— The good news for the CIA from this year’s Golden Globes ceremony: Jessica Chastain won a best actress award for her portrayal of an agency analyst in “Zero Dark Thirty.” The bad news: even Langley doesn’t have any analysts capable of figuring out what the hell Jodie Foster was talking about.
— Coca-Cola announced that it would embrace a deeper sense of social consciousness by rolling out a television ad highlighting the dangers of obesity. Never missing a chance to exploit an opening in the cola wars, Pepsi quickly reached out to the abandoned demographic with an ad campaign entitled “Drink up, Tubby!”
— The National Rifle Association came under fire for releasing a gun safety app allowing players to simulate using a handgun at a firing range. Industry experts referred to it as the most controversial advocacy group video game since GLAAD’s “Non-Heteronormative Donkey Kong.”
— In an interview with Oprah Winfrey, famed cyclist Lance Armstrong admitted to participating in an elaborate, international web of deception that allowed him to use illegal performance-enhancing drugs, even to the point of tampering with his own blood.

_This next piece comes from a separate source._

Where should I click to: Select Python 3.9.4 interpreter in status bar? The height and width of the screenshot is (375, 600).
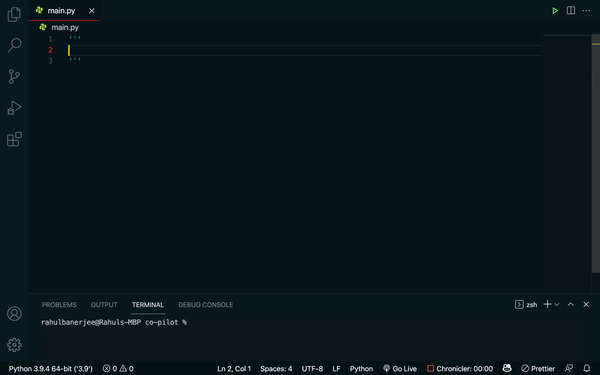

And yet, somehow, cycling is still boring.
— In a devastating development from the world of college football, it was revealed that Notre Dame linebacker Manti Te’o had spent the past season starring in an M. Night Shyamalan film.
— It was widely reported that Federal Reserve Chairman Ben Bernanke told an audience at the University of Michigan on Monday that he would support abolishing the debt ceiling. Less widely reported was his follow-up, “What do you care? We’re all going to be trading clamshells and eating each other in three years anyway.”
— Conservatives were whipped into a frenzy over President Obama’s decision to be accompanied onstage by children while proposing new gun control measures. The White House struck back at accusations that the kids were used as pawns, with a spokesman indignantly noting, “Those were not props – that was the Council of Economic Advisors!”
— Advice columnist Pauline Phillips, known to millions as “Dear Abby,” died on Wednesday at the age of 94, leaving fortune cookies and Ouija boards as the leading sources of your sister-in-law’s terrible relationship choices.
— Sarah Tressler, a Houston Chronicle journalist who was fired last year after it came to light that she also works as a stripper, was reportedly hired by the San Antonio Express-News. We regret her decision to return to a life of sin.